Carbon Consumption: AI's Lungs
Similar to how our lungs enable the exchange of oxygen and carbon dioxide, the carbon consumption of AI represents its energy source. As AI continues to evolve and become more prevalent, addressing its energy demands and environmental impact becomes crucial. Striving for energy efficiency and sustainable practices is essential for the long-term viability of AI technology. “A main problem to tackle in reducing AI’s climate impact is to quantify its energy consumption and carbon emission, and to make this information transparent”, says Payal Dhar in a recent Nature Machine Intelligence journal article.
To be clear, it’s not always about making the technology more efficient.
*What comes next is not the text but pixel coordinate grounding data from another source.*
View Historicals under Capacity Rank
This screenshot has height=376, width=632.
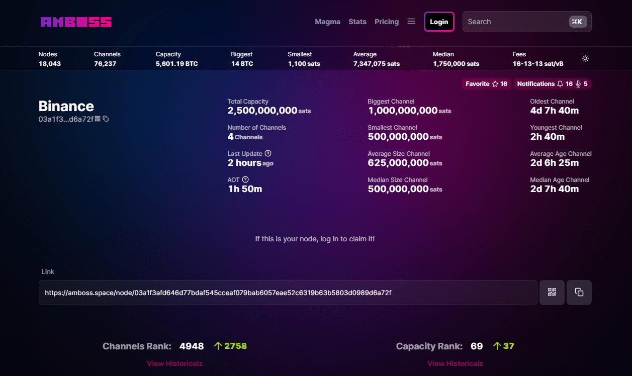pyautogui.click(x=455, y=363)
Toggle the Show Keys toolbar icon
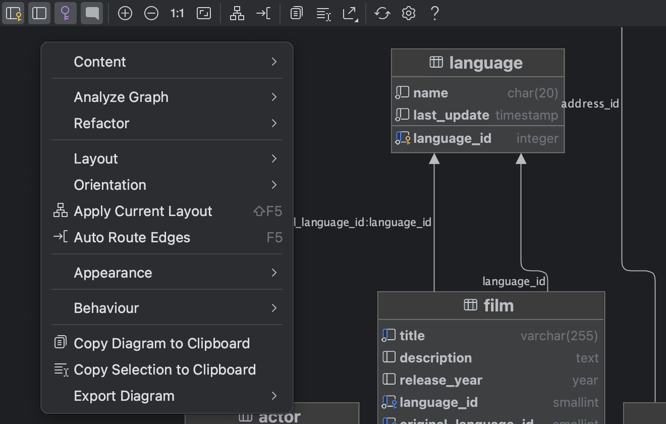The width and height of the screenshot is (666, 424). point(66,13)
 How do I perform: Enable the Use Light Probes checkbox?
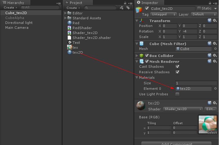177,94
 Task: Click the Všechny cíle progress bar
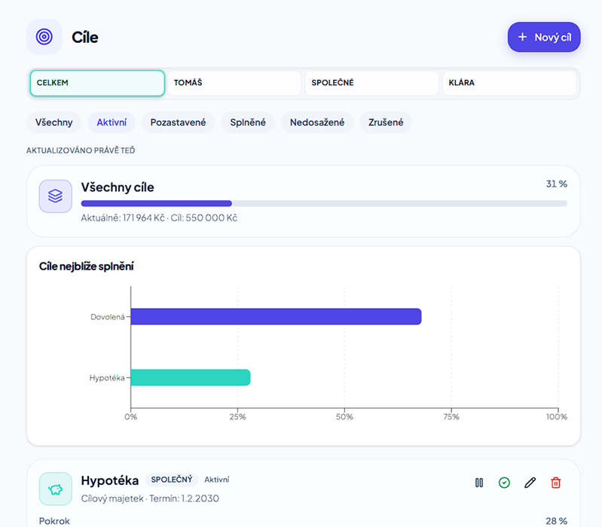[324, 203]
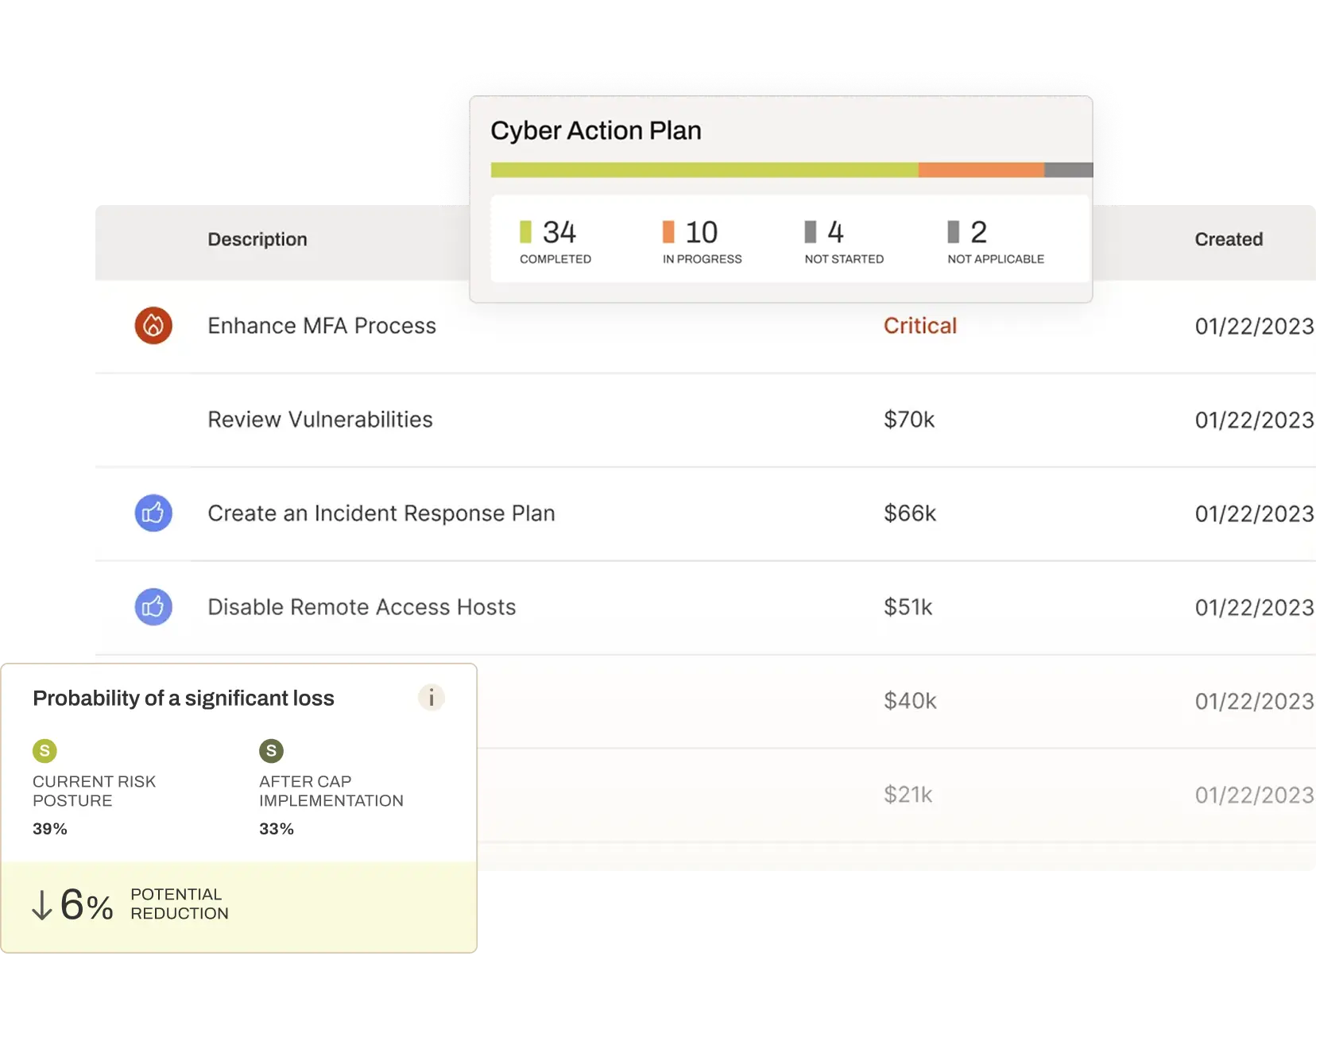Sort by the Created column header
The width and height of the screenshot is (1343, 1049).
coord(1229,239)
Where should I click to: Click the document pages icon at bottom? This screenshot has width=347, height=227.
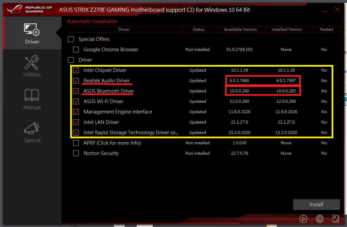(335, 219)
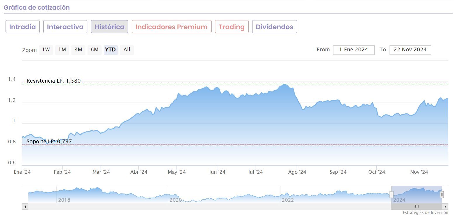
Task: Set zoom range to 1M
Action: (x=62, y=50)
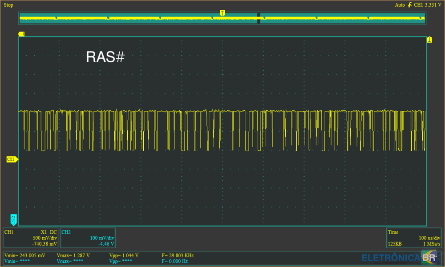The image size is (445, 267).
Task: Toggle the X1 probe attenuation for CH1
Action: click(x=45, y=232)
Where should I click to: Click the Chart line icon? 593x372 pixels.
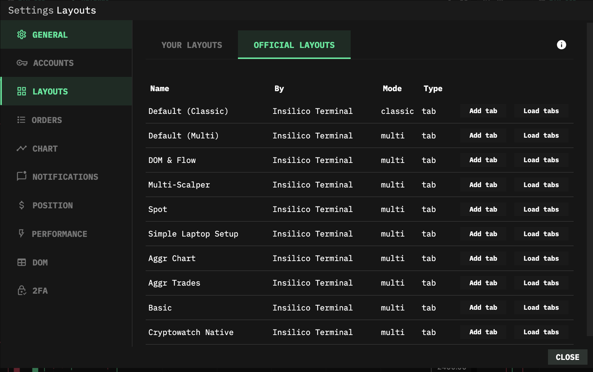[x=22, y=149]
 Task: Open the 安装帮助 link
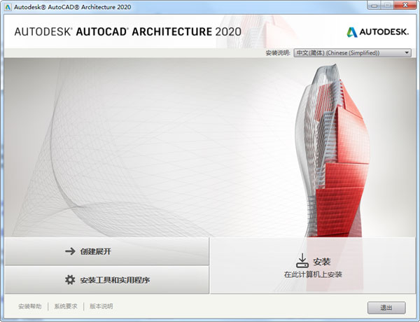click(30, 307)
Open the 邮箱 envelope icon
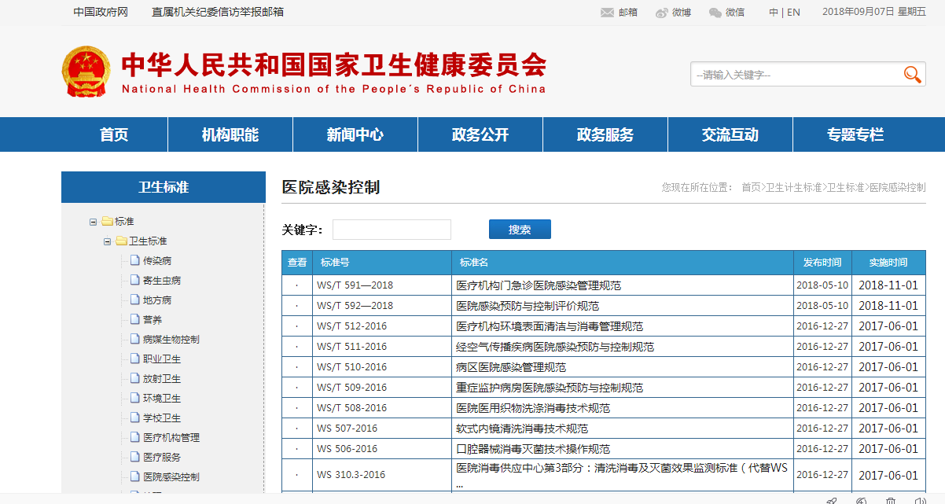Viewport: 945px width, 504px height. pyautogui.click(x=607, y=13)
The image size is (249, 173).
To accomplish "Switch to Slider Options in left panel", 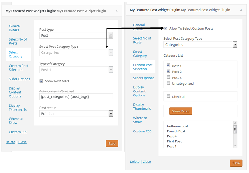I will point(19,79).
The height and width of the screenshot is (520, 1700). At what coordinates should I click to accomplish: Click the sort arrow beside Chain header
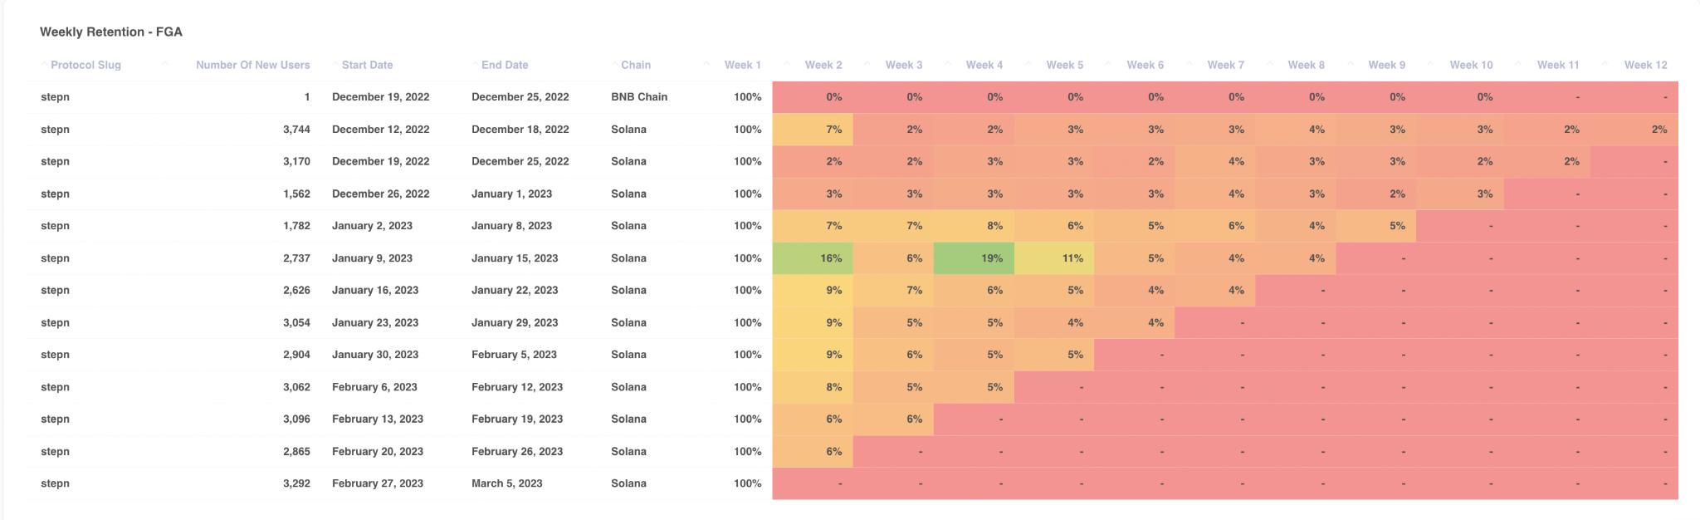point(614,65)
Sometimes, it’s about making humans less stupid about wasting compute. Shifting developer mindsets to massive state-space feature engineering means getting people to understand why they need to use HyperLogLog (guesstimate your feature space before you compute it, and how many different types of hay are in it). It’s why you have to statistically consider Goodheart’s Law (how you want to investigate that haystack with best-of-n sampling, helping to decide if executing with the compute resources you have/want to spend is worth the byte flips).
Cybersecurity: AI's Immune System
Just as our immune system protects our body from infections, AI relies on robust cybersecurity measures to defend against threats. The interconnectedness of AI systems with various networks and data sources exposes them to vulnerabilities and potential attacks. Ensuring the security of AI requires comprehensive protection mechanisms, including data privacy, secure infrastructure, and resilient defenses against malicious actors.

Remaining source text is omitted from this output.